Terrible Coupe
With a four-year string of victories, this model has proven itself to be one of the best-ever designs in Coupe d'Hiver modeling. — Chuck Markos
Introduction / Name
Regardless of its name, the Terrible Coupe is a very good model. A visiting French modeler, seeing it fly, exclaimed "Terrible!" (the French way of saying "terrific"), and the name stuck. Coming from a Frenchman this was high praise indeed, since Coupe d'Hiver has been described as a national passion of French free flyers.
Please don't conjecture that I gave the model that name to discourage others from building it; that would be too transparent. Those interested in flying the Coupe d'Hiver class surely know that this model took first place in its event at four consecutive Nats (1982–1985).

## Problem set
• A. In the Terrible Coupe text, what years were the four consecutive Nats at which the model took first place?
• B. Write a continuation of the Terrible Coupe text that picks up after its final sentence.

## Data excerpts
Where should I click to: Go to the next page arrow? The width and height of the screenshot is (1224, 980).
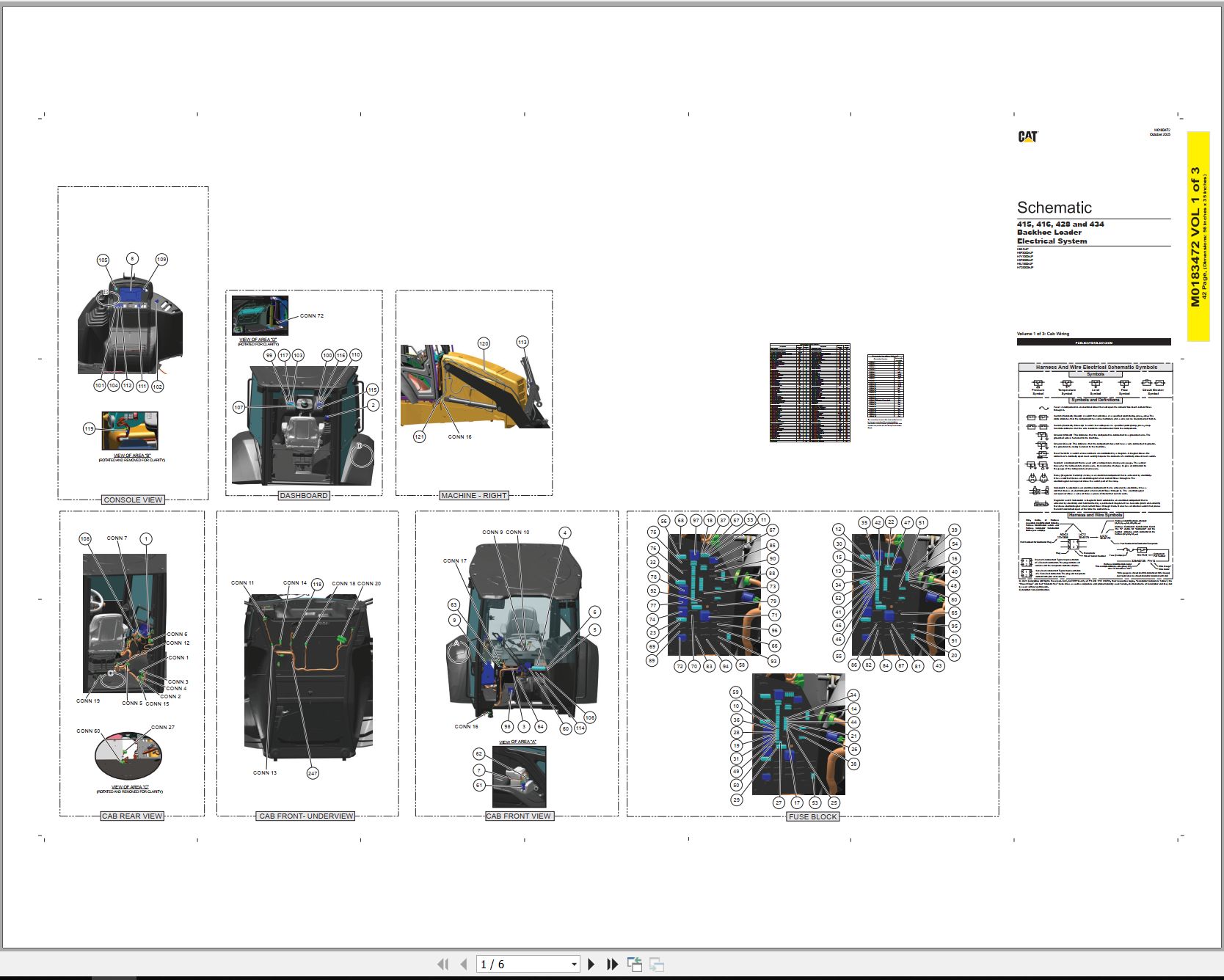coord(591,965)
...
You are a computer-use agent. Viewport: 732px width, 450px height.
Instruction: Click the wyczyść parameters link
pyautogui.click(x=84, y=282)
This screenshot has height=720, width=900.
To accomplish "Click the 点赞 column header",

## Answer list
• A. 1982–1985

• B.
History and competition record
When the 70-gram Coupe d'Hiver rule was reinstated outside France there was much discussion about the merit of the rule change. The modeling press indicated the French considered two minutes less challenging for a 70-gram Coupe. Others made vague references to "continental air" being different from U.S. air. French Coupes were larger than American ones and used big, slow-rpm props; reported prop runs were sometimes in excess of two minutes.
I reasoned that a big Coupe built in the 1979 French style and kept to 70 grams would have no trouble with a 120-second max in still air. I incorporated a break-apart wing and fuselage for easier shipping so the model could be tested against European competition.
- My first try weighed 85 grams as built and required six grams of nose ballast to meet the English 70-gram event. That model later weighed 95 grams before being lost at Westover AFB in 1983; it had been twice the U.S. Coupe d'Hiver champion.
- The second model weighed 72 grams ready-to-fly and took first-place honors at the Reno Nats in 1984, but was later lost when the stab de-thermalizer (DT) failed during a local contest.
- The present model weighs 75 grams and incorporates a pop-off wing DT and a traditional stab DT.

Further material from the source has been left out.